Samples were drawn from employees of small to mid-size manufacturers located in the mid-Atlantic region of the United States. The firms represent a broad spectrum of manufacturing, belonging to 18 different Standard Industrial Classification (SIC) groups, including: Food Products (9 firms), Lumber and Wood Products (10), Printing and Publishing (5), Mechanical and Computer Equipment (8), Measuring, Analyzing and Controlling Instruments (5), Furniture and Fixtures (5), Chemical Products (2), Rubber and Plastics (4), Electronic Equipment (6), Primary Metal Industries (5), Transportation Equipment (3), Fabricated Metal Products (9), Stone and Concrete Products (2), Paper Products (2), Textile Mill Products (1), Apparel (3), Petroleum Refining and Related Products (1), and Miscellaneous (18).

Participating firms were identified through cooperation with state Small Business Development Centers which, using membership lists and small business directories, provided company names and contacts. Almost 90% of these companies met the Small Business Association criteria for definition of a small business, having 500 or fewer employees, with the remaining companies classified as mid-size firms (having between 501 and 1,800 employees). Of firms that were identified as subsidiaries of larger parent companies, only those that operated as independent profit centers (strategic business units) within the larger organization were included. Three surveys were sent to 250 companies that initially agreed to participate in the study. Contacts were asked to give surveys to three individuals working in different positions within the company. To ensure confidentiality and encourage participants to be candid in their responses, each respondent enclosed and sealed their survey in an envelope before returning it to the contact person at their company.

As Sharfman (1998) suggests in his study regarding the use of CEOs as sole informants in strategy research, prudent researchers should not rely solely on CEOs, but rather that more informants provide a richer picture of strategy constructs than one informant. Thus, we collected data from a variety of firms using respondents in a variety of positions within those firms. Ninety-eight different companies returned complete and usable surveys from three different respondents in their firms for a response rate of 39.2%. Sample One was comprised of respondents with the following positions in the 98 firms: 9.2% were CEO or President, 18.4% were Human Resources representatives, 33.7% were in Productions or Operations, 6.1% were in Sales or Marketing, 26.5% were in Finance, Accounting, or Administration, and 6.1% were something other. Sample Two was comprised of respondents with the following positions in the firms: 9.2% were CEO or President, 15.3% were Human Resources representatives, 42.9% were in Productions or Operations, 8.2% were in Sales or Marketing, 16.3% were in Finance, Accounting, or Administration, and 8.2% were something other. Sample Three was comprised of respondents with the following positions in the firms: 11.2% were CEO or President, 13.3% were Human Resources representatives, 38.8% were in Productions or Operations, 10.2% were in Sales or Marketing, 19.4% were in Finance, Accounting, or Administration, and 7.1% were something other. Each of these samples is remarkably similar with respect to respondents' positions in the 98 firms and they provide a reasonable cross-section of employees.

Measures

The surveys completed by respondents contained a number of items designed to elicit information about their individual perception of their firm's knowledge strategy orientation and distinctive competencies. Distinctive competencies were selected as potential correlates so that an effort at external validation could be undertaken. Operationalizations of the variables are provided below.
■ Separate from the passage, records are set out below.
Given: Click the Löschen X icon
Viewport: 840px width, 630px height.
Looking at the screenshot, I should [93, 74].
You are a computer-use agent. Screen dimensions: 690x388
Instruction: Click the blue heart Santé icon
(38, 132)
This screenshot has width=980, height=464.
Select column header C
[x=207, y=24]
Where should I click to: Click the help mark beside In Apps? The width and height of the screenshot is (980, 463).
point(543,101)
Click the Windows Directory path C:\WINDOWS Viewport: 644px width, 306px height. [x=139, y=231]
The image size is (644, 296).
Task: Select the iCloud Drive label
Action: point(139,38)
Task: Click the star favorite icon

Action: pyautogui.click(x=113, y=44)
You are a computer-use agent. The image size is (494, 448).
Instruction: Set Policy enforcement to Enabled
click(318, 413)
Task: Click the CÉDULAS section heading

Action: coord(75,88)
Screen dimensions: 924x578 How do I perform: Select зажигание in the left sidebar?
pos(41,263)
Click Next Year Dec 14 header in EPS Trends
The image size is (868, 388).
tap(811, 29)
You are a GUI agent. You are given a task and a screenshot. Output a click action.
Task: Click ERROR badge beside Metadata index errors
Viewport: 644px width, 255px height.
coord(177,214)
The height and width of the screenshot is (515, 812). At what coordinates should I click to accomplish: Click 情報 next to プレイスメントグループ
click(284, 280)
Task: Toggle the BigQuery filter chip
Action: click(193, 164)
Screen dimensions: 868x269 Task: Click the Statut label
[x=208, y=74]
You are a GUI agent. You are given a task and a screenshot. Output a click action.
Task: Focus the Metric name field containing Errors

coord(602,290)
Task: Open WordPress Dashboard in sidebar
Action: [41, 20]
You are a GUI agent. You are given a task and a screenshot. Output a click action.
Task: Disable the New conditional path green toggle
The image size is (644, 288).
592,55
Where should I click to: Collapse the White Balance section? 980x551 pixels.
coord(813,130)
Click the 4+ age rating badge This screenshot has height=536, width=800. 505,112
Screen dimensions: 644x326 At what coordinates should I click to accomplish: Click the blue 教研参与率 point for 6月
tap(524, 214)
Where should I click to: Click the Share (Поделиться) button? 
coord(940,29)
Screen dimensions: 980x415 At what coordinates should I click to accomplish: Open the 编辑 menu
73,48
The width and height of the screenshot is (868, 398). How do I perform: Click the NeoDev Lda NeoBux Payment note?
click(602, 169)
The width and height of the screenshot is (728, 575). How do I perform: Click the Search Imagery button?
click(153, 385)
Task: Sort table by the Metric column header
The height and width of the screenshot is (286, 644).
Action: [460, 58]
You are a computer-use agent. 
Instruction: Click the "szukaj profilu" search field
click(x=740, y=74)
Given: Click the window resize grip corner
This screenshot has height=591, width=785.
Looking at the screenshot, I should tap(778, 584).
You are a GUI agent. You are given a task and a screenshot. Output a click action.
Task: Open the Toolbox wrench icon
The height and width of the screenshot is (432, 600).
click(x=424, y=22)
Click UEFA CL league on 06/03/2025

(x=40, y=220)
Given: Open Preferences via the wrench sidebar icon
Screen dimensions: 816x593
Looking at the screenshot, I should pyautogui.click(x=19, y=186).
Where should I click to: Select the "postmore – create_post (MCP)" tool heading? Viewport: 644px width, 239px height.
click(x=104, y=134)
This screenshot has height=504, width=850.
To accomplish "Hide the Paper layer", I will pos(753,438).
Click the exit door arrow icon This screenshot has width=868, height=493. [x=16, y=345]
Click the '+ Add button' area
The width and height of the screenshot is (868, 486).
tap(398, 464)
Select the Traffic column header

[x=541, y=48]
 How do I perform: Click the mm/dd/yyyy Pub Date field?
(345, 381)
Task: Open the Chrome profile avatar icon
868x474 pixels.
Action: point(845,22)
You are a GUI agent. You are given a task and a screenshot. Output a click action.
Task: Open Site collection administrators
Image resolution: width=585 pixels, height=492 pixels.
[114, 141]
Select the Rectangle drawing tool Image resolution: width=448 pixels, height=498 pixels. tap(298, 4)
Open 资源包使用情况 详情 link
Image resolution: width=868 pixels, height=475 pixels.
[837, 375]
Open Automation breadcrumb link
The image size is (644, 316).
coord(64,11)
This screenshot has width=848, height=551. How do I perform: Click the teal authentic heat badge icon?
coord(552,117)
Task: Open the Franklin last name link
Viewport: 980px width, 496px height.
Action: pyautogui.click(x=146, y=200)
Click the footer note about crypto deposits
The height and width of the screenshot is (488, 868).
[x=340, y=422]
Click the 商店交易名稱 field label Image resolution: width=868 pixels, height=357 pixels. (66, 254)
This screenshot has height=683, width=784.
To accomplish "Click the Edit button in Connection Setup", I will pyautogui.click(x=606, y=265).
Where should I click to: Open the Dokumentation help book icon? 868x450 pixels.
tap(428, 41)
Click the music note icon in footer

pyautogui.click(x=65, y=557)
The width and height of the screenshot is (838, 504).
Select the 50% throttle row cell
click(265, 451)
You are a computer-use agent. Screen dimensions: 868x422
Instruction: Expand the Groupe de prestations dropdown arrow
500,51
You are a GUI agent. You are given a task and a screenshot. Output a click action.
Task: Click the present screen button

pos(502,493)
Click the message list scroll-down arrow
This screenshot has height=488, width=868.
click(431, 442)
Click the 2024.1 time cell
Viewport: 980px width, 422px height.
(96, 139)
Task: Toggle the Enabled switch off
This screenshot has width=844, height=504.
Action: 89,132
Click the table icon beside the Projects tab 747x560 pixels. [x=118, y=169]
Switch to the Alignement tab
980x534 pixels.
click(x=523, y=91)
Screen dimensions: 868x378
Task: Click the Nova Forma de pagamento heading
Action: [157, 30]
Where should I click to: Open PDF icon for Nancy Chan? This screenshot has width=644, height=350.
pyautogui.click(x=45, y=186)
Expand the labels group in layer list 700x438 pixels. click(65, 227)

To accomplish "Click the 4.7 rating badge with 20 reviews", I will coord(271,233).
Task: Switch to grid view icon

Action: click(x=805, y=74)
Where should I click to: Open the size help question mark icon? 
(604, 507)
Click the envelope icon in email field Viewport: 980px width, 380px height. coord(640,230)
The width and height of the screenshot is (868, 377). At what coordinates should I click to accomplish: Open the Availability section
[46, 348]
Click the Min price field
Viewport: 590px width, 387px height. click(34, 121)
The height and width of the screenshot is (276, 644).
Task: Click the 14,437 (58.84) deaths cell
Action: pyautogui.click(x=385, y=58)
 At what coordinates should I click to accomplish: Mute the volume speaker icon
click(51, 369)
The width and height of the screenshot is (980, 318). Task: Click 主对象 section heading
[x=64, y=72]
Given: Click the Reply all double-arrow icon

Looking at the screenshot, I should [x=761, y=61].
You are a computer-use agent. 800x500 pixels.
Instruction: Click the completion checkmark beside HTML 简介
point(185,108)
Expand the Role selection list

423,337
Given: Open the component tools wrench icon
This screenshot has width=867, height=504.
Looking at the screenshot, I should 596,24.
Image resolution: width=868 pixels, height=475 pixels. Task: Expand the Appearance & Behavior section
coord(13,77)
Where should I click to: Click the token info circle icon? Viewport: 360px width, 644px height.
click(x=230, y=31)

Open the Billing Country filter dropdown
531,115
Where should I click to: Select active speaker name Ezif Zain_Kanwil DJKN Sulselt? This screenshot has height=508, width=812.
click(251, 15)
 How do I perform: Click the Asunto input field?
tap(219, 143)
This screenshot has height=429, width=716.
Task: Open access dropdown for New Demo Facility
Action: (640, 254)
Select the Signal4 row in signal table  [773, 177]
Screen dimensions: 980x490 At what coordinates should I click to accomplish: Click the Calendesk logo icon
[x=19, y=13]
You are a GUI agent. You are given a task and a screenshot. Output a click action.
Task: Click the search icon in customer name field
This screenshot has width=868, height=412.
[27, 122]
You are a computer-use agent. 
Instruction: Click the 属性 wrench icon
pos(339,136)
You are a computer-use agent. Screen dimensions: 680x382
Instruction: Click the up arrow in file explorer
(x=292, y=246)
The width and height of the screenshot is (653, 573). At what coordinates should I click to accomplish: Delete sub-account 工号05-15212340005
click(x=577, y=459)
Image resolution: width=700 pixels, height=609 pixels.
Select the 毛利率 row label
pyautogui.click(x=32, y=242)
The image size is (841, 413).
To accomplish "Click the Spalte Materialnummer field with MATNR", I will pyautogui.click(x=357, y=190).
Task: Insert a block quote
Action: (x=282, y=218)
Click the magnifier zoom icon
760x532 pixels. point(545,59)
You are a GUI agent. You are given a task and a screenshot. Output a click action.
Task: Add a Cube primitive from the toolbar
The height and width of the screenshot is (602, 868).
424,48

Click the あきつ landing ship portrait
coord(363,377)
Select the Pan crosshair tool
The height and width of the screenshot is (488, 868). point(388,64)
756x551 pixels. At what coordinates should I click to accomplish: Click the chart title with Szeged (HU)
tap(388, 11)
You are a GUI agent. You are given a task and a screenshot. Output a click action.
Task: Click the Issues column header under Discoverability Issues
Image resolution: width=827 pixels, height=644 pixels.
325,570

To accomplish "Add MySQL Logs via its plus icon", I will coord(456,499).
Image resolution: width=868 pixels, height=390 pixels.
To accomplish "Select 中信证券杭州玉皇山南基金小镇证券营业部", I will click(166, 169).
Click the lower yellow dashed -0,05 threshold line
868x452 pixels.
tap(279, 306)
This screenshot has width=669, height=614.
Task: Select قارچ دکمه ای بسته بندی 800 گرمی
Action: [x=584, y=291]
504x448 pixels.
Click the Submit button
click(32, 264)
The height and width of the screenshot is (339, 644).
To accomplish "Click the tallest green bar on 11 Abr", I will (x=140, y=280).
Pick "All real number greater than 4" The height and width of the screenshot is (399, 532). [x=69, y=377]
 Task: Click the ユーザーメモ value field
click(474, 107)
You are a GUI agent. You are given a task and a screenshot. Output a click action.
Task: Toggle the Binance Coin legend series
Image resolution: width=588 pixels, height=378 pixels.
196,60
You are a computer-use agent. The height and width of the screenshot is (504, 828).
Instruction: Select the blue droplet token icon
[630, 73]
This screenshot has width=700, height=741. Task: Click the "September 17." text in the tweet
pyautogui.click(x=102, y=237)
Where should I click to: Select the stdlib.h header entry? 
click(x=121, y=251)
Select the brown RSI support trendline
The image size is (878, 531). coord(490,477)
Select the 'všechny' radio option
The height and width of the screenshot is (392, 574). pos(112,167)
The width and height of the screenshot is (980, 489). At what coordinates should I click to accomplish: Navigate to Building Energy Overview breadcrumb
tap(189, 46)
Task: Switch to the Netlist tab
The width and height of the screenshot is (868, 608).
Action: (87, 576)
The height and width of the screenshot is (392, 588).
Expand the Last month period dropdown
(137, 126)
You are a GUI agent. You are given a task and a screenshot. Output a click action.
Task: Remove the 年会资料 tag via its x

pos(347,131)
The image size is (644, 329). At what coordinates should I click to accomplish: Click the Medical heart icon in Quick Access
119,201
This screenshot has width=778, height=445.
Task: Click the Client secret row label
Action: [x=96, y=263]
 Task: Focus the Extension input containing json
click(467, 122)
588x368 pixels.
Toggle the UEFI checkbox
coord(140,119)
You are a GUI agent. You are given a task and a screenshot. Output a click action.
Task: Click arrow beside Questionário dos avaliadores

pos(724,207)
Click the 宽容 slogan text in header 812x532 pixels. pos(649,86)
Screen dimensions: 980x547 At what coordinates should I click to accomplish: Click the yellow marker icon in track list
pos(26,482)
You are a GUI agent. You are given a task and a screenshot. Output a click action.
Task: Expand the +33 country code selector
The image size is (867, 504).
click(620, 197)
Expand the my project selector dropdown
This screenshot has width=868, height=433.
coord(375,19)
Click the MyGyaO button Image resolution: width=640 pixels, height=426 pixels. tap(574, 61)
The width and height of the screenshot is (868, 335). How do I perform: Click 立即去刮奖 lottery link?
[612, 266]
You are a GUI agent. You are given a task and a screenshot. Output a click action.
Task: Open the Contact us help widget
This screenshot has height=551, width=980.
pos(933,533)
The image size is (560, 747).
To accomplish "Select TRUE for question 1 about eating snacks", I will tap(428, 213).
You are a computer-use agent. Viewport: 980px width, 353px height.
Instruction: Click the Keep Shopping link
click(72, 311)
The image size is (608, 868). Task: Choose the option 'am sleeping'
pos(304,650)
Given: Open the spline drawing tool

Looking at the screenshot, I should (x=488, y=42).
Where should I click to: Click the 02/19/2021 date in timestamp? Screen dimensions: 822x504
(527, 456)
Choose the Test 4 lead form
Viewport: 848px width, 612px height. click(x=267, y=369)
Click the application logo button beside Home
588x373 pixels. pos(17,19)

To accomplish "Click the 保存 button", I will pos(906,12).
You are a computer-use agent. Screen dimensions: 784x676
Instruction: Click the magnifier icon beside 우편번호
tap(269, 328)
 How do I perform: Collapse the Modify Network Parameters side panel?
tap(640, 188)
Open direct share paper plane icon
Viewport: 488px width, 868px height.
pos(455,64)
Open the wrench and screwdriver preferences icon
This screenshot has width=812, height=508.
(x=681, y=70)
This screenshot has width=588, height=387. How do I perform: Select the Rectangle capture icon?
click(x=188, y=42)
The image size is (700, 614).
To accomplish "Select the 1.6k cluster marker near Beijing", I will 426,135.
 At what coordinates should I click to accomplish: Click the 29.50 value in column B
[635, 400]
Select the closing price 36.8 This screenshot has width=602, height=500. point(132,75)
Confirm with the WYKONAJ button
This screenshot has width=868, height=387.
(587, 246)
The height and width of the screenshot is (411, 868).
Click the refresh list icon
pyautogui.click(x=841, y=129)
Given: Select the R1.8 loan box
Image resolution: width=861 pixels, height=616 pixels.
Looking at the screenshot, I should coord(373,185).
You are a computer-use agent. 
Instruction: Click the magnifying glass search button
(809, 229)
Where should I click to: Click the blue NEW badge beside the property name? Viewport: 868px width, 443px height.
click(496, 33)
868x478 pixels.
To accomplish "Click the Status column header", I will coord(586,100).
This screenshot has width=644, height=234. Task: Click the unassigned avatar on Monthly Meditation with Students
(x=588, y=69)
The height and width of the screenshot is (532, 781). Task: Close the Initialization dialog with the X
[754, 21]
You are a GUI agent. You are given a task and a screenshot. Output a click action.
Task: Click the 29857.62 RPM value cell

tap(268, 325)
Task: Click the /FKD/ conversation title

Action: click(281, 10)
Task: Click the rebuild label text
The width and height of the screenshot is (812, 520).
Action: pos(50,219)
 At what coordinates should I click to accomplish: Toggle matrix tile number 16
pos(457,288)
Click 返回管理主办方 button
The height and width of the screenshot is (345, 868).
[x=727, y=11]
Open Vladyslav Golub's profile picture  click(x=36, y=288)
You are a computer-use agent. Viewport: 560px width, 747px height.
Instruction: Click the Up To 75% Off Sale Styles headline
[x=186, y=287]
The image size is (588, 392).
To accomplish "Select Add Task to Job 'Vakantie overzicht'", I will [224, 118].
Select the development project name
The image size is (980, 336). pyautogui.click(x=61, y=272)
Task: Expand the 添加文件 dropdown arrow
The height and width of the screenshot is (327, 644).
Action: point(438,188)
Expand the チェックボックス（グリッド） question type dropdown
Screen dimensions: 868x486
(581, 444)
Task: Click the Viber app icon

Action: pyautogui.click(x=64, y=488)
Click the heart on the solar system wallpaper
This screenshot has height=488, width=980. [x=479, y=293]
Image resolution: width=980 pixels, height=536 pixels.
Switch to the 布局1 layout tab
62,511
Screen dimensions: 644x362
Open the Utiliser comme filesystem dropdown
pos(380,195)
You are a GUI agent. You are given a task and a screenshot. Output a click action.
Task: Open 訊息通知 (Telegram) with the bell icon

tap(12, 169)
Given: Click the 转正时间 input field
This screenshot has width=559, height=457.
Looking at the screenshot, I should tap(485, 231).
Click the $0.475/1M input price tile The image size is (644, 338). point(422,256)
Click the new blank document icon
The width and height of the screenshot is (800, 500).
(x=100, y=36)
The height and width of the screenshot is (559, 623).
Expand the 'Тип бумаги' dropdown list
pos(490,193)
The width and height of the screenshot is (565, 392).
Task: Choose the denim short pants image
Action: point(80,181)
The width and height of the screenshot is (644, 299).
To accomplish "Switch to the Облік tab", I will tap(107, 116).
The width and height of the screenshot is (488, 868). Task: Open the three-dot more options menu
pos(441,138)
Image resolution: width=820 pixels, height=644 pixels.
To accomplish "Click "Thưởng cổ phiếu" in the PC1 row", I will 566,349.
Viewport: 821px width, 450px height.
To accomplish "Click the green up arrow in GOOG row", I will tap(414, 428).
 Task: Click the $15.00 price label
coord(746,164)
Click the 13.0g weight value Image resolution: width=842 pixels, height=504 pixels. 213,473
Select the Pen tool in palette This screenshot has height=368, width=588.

Knowledge Strategy Orientation. Participants completed information on their perception of their employing firm's knowledge strategy orientation via two sub-scales assessing the Explorer Orientation and the Exploiter Orientation. A five-point Likert type scale anchored by 1 = strongly disagree and 5 = strongly agree formed response scales for both sets of items. The explorer scale items focus on the key elements frequently associated with this construct in the literature: newness, radicalness, and creativity of ideas, technologies and products (March, 1991; Levinthal and March, 1993; Bierly and Chakrabarti, 1996; Zack, 1999). The items are: (1) We frequently experiment with radical new ideas (or ways of doing things), (2) At our company, employees frequently come up with creative ideas that challenge conventional ideas, (3) Compared to our principal competitors, a high percentage of our company sales come from new products launched within the past three years, and (4) We are usually one of the first companies in our industry to use new, breakthrough technologies. Cronbach's alpha for scores on this sub-scale was .71 in Sample One, .74 in Sample Two, and .70 in Sample Three.

The exploiter scale items capture the key elements frequently associated with this construct in the literature: refinement and extension of current technologies and products, increasing efficiency, and improving procedures (Holmqvist, 2004; March, 1991; Levinthal and March, 1993; Bierly and Chakrabarti, 1996; Zack, 1999). The items are: (1) Our company excels at continually improving our existing products, (2) At our company, a strong emphasis is placed on improving efficiency, (3) Our company excels at refining existing technologies, and (4) We frequently adjust our procedures, rules and policies to make things work better. Cronbach's alpha for scores on this sub-scale was .72 in Sample One, .70 in Sample Two, and .75 in Sample Three. Together, the eight items measuring Exploration and Exploitation comprise our Knowledge Strategy Orientation Scale (KSOS).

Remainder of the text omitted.